WHAT YOU NEED TO DO
One range is to be output from the listing below, exactly as written: the line with "Sold Out (106, 2495)" to the line with "Nos valeurs (151, 1641)", both kept.

═══ DATA FOR ANALYSIS ═══

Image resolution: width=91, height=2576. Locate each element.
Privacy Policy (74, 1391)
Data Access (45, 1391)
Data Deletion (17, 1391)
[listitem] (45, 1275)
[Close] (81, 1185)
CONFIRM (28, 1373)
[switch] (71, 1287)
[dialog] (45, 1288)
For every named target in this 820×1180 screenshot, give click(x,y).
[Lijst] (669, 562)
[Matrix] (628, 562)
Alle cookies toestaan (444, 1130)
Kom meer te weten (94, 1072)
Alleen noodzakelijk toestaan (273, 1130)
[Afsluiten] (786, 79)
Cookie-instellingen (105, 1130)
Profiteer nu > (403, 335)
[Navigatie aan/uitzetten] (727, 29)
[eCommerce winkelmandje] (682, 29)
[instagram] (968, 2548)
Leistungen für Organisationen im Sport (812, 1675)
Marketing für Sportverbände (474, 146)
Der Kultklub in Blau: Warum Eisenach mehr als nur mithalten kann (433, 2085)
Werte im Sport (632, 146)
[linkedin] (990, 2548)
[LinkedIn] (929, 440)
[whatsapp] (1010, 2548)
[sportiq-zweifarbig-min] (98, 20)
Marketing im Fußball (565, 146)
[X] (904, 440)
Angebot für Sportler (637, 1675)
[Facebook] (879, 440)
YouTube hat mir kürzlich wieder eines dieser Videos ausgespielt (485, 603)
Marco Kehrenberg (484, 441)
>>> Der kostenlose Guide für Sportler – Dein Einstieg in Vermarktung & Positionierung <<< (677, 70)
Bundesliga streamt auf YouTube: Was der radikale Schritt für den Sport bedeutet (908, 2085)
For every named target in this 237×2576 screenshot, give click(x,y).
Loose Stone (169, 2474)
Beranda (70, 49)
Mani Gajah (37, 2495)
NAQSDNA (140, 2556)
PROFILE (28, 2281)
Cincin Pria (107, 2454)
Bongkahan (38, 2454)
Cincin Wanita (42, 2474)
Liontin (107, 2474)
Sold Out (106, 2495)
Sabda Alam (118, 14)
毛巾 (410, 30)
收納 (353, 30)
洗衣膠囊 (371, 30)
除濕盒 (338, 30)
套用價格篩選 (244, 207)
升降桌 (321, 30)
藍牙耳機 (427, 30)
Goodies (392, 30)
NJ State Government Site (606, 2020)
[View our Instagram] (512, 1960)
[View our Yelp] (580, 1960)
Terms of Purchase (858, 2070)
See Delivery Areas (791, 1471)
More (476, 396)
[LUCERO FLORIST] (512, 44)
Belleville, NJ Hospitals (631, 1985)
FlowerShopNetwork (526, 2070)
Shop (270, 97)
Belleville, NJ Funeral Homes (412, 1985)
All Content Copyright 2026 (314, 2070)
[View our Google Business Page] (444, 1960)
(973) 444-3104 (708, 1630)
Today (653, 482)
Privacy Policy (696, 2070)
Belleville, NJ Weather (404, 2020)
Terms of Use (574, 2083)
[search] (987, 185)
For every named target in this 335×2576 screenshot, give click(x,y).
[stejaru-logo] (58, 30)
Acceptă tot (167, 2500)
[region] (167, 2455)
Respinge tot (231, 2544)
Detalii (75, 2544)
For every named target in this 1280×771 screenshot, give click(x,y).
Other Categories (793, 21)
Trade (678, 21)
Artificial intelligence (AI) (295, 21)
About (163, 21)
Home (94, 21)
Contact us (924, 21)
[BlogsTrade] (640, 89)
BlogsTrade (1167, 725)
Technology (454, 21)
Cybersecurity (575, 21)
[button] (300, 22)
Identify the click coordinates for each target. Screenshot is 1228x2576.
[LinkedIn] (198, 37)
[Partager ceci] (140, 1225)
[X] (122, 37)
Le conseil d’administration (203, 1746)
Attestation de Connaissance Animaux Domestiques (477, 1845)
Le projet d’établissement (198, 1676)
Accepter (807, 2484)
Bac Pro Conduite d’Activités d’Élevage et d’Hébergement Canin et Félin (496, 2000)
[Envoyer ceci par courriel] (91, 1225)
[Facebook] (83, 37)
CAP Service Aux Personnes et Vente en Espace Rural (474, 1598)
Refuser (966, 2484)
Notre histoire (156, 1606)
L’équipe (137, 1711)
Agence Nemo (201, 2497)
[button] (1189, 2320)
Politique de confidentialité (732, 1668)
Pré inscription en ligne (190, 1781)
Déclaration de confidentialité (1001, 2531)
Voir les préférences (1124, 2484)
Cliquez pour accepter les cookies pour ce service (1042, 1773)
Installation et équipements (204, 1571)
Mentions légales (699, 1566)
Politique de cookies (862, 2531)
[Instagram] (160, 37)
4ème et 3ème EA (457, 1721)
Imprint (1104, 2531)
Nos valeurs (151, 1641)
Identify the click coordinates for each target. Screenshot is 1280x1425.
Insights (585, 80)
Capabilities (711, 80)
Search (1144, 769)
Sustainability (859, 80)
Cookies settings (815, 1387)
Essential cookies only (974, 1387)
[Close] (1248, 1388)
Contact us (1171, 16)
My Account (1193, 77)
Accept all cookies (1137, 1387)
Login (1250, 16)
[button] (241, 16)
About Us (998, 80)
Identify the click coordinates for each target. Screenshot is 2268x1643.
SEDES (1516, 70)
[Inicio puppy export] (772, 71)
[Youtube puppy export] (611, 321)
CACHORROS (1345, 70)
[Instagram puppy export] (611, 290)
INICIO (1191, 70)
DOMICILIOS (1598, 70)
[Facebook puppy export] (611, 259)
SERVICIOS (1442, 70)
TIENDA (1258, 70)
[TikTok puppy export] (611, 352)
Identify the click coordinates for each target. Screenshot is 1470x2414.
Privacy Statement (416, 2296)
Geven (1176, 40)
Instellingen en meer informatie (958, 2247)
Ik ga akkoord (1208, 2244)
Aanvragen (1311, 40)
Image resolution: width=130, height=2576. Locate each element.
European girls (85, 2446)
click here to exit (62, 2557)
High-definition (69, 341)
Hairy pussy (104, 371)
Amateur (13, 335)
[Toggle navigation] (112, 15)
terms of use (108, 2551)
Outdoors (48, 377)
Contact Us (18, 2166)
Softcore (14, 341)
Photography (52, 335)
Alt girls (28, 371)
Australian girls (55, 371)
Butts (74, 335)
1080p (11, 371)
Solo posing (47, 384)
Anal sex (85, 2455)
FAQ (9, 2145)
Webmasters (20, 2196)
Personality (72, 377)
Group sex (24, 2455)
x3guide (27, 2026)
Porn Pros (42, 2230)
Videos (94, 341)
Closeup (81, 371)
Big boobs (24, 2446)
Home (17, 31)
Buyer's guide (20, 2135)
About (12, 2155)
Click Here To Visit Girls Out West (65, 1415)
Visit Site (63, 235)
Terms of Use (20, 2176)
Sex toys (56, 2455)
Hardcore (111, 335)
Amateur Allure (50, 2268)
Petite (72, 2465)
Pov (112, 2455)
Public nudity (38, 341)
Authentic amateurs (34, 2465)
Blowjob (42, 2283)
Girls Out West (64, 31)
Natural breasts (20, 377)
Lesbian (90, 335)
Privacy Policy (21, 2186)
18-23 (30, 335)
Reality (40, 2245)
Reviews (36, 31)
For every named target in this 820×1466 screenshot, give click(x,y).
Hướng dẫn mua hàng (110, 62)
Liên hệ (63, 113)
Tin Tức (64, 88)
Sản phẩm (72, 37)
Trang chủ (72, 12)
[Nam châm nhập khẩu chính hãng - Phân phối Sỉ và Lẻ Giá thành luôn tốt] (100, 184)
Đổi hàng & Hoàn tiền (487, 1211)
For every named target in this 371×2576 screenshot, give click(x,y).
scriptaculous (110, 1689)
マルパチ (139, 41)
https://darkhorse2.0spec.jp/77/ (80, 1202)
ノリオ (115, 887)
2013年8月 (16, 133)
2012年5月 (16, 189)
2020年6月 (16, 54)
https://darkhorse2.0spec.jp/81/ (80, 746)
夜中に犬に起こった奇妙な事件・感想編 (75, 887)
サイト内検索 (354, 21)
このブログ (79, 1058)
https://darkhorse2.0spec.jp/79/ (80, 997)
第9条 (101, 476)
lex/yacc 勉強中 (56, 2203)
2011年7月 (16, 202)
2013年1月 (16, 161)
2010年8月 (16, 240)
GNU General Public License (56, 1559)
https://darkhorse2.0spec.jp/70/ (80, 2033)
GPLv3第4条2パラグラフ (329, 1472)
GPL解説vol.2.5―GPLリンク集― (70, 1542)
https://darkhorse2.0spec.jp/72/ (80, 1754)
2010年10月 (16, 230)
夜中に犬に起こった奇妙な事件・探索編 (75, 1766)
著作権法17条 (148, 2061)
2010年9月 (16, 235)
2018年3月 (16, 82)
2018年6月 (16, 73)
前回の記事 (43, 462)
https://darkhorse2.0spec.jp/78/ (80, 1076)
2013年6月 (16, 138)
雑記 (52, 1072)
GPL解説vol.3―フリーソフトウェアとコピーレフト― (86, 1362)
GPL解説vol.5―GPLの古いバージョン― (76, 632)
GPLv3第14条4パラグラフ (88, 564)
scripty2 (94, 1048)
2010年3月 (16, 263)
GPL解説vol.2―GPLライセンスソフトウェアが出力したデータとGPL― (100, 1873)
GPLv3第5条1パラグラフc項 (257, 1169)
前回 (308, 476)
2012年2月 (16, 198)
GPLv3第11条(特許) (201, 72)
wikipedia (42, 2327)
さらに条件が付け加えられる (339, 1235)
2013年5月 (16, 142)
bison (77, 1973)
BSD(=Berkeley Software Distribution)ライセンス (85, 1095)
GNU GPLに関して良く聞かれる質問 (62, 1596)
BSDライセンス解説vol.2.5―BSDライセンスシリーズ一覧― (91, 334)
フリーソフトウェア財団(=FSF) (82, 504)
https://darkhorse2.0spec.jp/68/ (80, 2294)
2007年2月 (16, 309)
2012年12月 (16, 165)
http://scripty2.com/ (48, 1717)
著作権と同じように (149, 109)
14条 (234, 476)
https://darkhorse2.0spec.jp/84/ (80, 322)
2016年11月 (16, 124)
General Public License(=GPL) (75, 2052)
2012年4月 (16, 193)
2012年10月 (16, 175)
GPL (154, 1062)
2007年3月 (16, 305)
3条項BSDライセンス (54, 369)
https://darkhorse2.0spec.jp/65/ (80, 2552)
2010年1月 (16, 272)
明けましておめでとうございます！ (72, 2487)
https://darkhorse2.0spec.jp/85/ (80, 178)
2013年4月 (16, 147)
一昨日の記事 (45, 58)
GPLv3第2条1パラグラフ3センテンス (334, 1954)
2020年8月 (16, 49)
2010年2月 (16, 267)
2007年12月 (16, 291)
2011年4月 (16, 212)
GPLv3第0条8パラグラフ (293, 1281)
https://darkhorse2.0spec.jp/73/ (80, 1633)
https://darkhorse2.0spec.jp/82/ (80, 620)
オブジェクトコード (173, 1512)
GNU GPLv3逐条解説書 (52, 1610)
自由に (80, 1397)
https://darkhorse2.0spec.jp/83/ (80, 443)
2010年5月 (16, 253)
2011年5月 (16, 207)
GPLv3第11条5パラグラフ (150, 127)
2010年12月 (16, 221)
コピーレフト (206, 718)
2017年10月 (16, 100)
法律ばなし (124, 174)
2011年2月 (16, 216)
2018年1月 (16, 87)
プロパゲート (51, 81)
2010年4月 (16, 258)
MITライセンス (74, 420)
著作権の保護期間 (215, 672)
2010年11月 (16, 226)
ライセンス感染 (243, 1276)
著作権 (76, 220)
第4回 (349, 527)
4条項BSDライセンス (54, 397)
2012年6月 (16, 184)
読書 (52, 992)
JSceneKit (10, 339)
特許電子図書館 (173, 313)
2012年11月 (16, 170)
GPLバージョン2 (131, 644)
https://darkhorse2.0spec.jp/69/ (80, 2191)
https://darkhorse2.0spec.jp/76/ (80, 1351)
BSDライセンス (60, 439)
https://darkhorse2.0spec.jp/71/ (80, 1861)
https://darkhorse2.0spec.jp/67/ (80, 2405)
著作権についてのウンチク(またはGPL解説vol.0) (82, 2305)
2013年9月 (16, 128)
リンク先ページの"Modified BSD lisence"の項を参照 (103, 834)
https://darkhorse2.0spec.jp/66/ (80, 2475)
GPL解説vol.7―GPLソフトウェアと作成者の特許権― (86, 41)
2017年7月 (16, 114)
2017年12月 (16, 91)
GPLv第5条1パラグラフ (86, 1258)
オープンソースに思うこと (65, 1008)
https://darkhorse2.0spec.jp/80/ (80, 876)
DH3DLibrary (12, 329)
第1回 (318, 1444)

═══

ANSWER FOR THIS EXERCISE
Sold Out (106, 2495)
Sabda Alam (118, 14)
毛巾 (410, 30)
收納 (353, 30)
洗衣膠囊 (371, 30)
除濕盒 (338, 30)
套用價格篩選 (244, 207)
升降桌 (321, 30)
藍牙耳機 (427, 30)
Goodies (392, 30)
NJ State Government Site (606, 2020)
[View our Instagram] (512, 1960)
[View our Yelp] (580, 1960)
Terms of Purchase (858, 2070)
See Delivery Areas (791, 1471)
More (476, 396)
[LUCERO FLORIST] (512, 44)
Belleville, NJ Hospitals (631, 1985)
FlowerShopNetwork (526, 2070)
Shop (270, 97)
Belleville, NJ Funeral Homes (412, 1985)
All Content Copyright 2026 (314, 2070)
[View our Google Business Page] (444, 1960)
(973) 444-3104 (708, 1630)
Today (653, 482)
Privacy Policy (696, 2070)
Belleville, NJ Weather (404, 2020)
Terms of Use (574, 2083)
[search] (987, 185)
For every named target in this 335×2576 screenshot, give click(x,y).
[stejaru-logo] (58, 30)
Acceptă tot (167, 2500)
[region] (167, 2455)
Respinge tot (231, 2544)
Detalii (75, 2544)
For every named target in this 1280×771 screenshot, give click(x,y).
Other Categories (793, 21)
Trade (678, 21)
Artificial intelligence (AI) (295, 21)
About (163, 21)
Home (94, 21)
Contact us (924, 21)
[BlogsTrade] (640, 89)
BlogsTrade (1167, 725)
Technology (454, 21)
Cybersecurity (575, 21)
[button] (300, 22)
Identify the click coordinates for each target. Screenshot is 1228x2576.
[LinkedIn] (198, 37)
[Partager ceci] (140, 1225)
[X] (122, 37)
Le conseil d’administration (203, 1746)
Attestation de Connaissance Animaux Domestiques (477, 1845)
Le projet d’établissement (198, 1676)
Accepter (807, 2484)
Bac Pro Conduite d’Activités d’Élevage et d’Hébergement Canin et Félin (496, 2000)
[Envoyer ceci par courriel] (91, 1225)
[Facebook] (83, 37)
CAP Service Aux Personnes et Vente en Espace Rural (474, 1598)
Refuser (966, 2484)
Notre histoire (156, 1606)
L’équipe (137, 1711)
Agence Nemo (201, 2497)
[button] (1189, 2320)
Politique de confidentialité (732, 1668)
Pré inscription en ligne (190, 1781)
Déclaration de confidentialité (1001, 2531)
Voir les préférences (1124, 2484)
Cliquez pour accepter les cookies pour ce service (1042, 1773)
Installation et équipements (204, 1571)
Mentions légales (699, 1566)
Politique de cookies (862, 2531)
[Instagram] (160, 37)
4ème et 3ème EA (457, 1721)
Imprint (1104, 2531)
Nos valeurs (151, 1641)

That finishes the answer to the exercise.